Our Top 5 Flowers for Kids to Grow From Seed
My partner and I have seven kids between us. Yes, you read that right, SEVEN. We're a real modern-day Brady Bunch! While my two are grown up at ages 17 and 21, her two youngest are just 3 and 7 years old. Being around little kids again has reminded me of the following truths:
a) Kids are super curious about the world and how stuff works.
b) Little kids like getting dirty. Or are at least good at getting dirty. Let's be real; kids are dirt magnets.
c) Kids love picking flowers to give to their moms.
When my oldest daughter, Ava, was about 3, I let her help me plant petunia seedlings in the garden. She carefully dug perfect little holes in the garden bed, spacing plants evenly and precisely distanced apart. I'm sure you have treasured memories like this if you're a parent. As a parent, there are few things as heartwarming as being handed a bunch of dandelions or other flowers by small, sticky fingers. Kids, like adults, love pretty flowers and gifting them to the people they love most.
This year, we'll be planting with the little kids so that they can witness the wonder of seeds germinating and growing into something beautiful. Here are our picks for growing with the kids this year:
Zinnia: We already grow Zinnia on the farm for cut flowers, so many of these seeds are hanging around. It only takes about two months until you get your first flowers and, when they start to appear, blooms are bright and colourful. The great thing about Zinnia is that they germinate very quickly – usually in about 4-7 days – so kids don't have to wait long for the gratification of seeing seeds turning into seedlings. Zinnia plants grow quickly too, and can get super tall (maybe even taller than your little one!).

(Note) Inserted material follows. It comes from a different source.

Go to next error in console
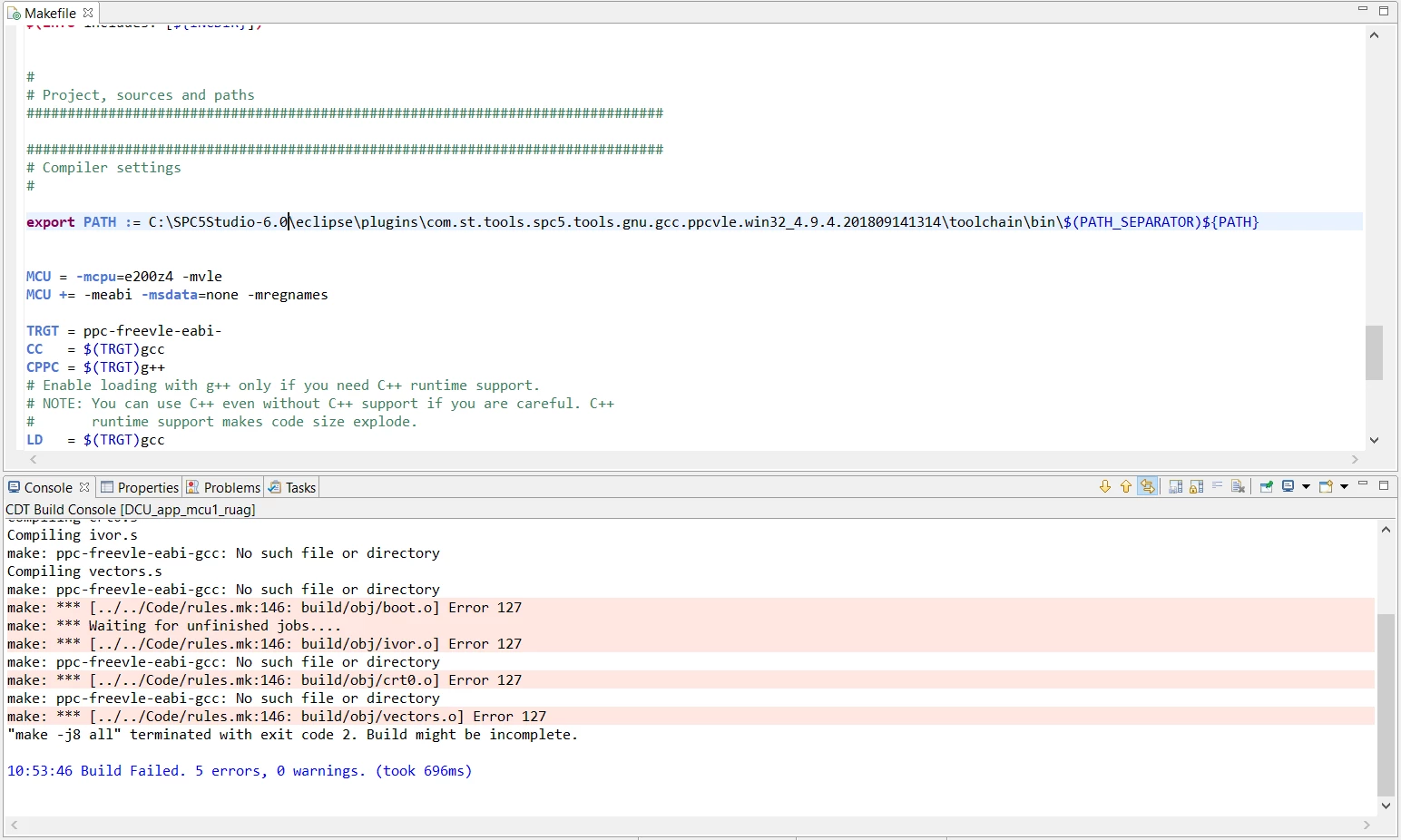The width and height of the screenshot is (1401, 840). (1105, 487)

Sunflowers: Kids and sunflowers are a natural mix. Their huge blooms are sunny and cheerful. Try growing giant varieties; it's exciting for kids to watch something they've planted grow taller than their parents! You can harvest and eat the seeds or watch birds flock to your sunflower blooms for a snack. Like Zinnia, Sunflowers germinate and grow quickly, taking about a week before little seeds produce tiny green shoots. Try growing different colours and sizes of Sunflower to make harvest time more interesting. You can direct seed Sunflowers, but your local birds might think you're just putting out a buffet; best to start seeds inside to give your plants a fighting chance!
Sweet Peas: There is something magical about watching Sweet Peas crawl up a trellis. Your kids might wonder how this plant seems to "know" where the support is as it grows higher. While you're waiting for your seedlings to sprout, show them this incredible time-lapse video of growing pea plants taken over 55 days. Your kids will see how the plant's delicate tendrils slowly move in a circular motion until they find a structure to latch on to. Once they begin to bloom, Sweet Peas are gloriously fragrant and make lovely single-flower bouquets.
Marigold: Want something fast-growing that practically thrives on neglect? Plant Marigolds! These plants go from seed to bloom in just eight weeks. These flowers are TOUGH. Marigolds can practically grow on pavement and can take a lot of heat. They will not mind if your kids forget to water them, and they can grow in less than ideal soil. A side bonus of growing Marigolds: they attract ladybugs and other beneficial insects to the garden, keeping harmful insects like aphids away.
Dahlias: These are a fun departure from growing from seeds. Growing Dahlias from tubers is incredibly simple: plant tubers in a large pot of damp soil and wait. Soon, your tubers will send up shoots that grow into massive, tall plants. Dahlias are prolific bloomers and, depending on the type you select, blooms can be up to 12" across. Pick dinner plate varieties in bright colours for maximum "WOW!" effect and smaller, ball-shaped types for adding to bouquets. Just make sure to fertilize these plants regularly as they are rapid growers and get hungry!
Did I miss any of your favourite easy-to-grow flowers on the list? Tell me, what plants do you like to grow with your kids?